◆ About this exercise
Show every line in the entries below where the word "swatch" appears.

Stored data
═══

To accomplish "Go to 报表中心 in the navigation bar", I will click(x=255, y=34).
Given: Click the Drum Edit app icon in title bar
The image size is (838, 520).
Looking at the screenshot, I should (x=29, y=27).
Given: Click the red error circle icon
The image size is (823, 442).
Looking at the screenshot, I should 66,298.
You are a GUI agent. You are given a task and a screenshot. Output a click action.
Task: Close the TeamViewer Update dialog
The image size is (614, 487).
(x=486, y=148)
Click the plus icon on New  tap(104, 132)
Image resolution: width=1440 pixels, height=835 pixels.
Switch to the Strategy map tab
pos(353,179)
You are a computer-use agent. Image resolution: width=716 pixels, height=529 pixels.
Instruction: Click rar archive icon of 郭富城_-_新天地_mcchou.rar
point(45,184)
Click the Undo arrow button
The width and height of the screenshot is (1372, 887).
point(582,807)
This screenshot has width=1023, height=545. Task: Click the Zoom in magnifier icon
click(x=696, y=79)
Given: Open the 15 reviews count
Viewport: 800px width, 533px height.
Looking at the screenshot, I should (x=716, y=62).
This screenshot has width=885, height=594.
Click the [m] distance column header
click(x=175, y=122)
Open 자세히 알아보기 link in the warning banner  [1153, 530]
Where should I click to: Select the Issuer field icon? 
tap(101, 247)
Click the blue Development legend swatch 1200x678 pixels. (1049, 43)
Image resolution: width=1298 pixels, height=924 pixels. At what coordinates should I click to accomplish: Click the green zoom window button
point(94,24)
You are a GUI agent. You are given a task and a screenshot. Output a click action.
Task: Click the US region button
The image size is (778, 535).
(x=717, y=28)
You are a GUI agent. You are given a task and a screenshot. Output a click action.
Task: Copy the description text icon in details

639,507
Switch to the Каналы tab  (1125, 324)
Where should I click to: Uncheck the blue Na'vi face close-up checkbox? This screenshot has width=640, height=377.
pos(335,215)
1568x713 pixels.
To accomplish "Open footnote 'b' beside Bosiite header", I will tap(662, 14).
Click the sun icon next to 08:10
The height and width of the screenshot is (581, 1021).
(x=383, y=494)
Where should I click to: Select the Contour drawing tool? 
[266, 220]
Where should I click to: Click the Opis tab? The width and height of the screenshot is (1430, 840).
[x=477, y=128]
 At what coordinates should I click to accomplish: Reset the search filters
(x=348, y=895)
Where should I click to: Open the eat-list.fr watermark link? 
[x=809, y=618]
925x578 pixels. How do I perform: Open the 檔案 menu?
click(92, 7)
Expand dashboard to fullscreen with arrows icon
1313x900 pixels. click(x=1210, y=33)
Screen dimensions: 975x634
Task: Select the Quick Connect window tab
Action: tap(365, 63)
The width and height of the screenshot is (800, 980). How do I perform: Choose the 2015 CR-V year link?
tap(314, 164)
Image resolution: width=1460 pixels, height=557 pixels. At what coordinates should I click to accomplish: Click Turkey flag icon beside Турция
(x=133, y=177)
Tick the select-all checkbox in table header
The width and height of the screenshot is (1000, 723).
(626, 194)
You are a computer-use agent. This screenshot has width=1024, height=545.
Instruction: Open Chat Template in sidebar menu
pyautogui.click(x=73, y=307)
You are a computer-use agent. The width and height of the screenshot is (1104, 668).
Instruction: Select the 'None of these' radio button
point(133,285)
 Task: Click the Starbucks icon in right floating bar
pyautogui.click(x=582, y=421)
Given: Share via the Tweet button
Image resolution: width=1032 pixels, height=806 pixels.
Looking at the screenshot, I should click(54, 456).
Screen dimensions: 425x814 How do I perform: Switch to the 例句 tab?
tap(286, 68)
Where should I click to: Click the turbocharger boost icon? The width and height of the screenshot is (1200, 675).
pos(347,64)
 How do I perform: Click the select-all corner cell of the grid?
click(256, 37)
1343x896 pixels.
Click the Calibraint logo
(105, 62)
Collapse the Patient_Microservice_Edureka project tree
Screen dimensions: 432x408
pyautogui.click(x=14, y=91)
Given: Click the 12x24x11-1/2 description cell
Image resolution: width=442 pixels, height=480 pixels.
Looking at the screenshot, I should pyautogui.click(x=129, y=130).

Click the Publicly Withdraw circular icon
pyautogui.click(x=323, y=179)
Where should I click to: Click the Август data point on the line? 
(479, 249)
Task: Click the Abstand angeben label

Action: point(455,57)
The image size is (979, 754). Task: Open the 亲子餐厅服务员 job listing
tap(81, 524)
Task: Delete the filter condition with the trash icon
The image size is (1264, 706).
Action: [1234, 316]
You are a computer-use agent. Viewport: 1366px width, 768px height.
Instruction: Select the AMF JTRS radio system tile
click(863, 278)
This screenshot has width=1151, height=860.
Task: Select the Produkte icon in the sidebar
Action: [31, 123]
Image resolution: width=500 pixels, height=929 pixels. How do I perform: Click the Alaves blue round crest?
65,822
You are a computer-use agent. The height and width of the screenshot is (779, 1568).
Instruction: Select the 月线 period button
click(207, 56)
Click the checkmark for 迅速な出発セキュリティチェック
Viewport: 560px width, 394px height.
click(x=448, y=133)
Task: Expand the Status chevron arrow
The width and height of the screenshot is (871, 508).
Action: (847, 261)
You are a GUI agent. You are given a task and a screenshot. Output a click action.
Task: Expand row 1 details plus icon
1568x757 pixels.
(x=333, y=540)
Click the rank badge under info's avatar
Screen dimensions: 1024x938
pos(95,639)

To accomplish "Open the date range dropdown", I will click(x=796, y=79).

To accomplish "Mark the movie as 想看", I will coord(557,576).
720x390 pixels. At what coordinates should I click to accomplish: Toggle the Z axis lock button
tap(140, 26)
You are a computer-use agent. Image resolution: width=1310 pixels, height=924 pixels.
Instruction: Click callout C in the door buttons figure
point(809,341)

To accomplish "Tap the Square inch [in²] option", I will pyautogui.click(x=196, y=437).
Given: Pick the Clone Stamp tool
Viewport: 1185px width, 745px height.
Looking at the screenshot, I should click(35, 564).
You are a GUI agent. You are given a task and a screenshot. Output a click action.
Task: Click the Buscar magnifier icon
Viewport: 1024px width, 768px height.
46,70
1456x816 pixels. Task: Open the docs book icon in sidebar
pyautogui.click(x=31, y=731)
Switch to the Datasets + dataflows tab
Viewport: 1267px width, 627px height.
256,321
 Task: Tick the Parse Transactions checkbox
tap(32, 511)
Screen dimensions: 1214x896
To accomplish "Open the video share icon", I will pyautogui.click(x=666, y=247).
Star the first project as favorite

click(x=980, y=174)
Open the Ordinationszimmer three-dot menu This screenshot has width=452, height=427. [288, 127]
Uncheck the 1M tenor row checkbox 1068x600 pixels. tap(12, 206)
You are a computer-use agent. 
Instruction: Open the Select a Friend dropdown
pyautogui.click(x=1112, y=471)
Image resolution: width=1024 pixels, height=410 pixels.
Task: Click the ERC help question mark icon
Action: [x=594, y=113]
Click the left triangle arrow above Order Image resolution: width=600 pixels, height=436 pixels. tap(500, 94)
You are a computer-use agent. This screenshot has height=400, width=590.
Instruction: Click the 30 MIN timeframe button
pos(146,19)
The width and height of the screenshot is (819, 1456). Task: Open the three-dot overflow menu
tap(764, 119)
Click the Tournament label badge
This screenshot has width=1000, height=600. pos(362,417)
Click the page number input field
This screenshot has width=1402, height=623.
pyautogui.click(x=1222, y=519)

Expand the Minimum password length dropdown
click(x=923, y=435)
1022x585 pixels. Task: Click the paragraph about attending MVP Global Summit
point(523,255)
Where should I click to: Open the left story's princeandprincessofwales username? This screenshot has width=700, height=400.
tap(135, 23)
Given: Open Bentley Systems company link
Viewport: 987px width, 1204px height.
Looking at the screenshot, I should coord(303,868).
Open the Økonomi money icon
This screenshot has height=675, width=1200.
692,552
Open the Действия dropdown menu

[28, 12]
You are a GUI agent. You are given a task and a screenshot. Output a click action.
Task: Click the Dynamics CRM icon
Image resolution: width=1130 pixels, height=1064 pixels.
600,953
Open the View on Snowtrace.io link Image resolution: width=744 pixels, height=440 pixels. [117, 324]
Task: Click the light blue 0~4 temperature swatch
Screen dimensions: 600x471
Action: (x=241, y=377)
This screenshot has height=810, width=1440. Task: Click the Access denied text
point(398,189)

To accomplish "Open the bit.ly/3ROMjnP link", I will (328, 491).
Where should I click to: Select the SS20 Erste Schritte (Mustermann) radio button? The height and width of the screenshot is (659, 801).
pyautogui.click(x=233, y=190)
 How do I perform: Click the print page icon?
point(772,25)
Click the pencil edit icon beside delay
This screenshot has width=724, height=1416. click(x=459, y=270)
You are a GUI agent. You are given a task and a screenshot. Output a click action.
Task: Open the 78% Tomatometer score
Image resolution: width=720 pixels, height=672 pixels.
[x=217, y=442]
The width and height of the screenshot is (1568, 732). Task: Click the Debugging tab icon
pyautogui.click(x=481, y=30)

═══

◆ Expected answer
Click the blue Development legend swatch 1200x678 pixels. (1049, 43)
Task: Click the light blue 0~4 temperature swatch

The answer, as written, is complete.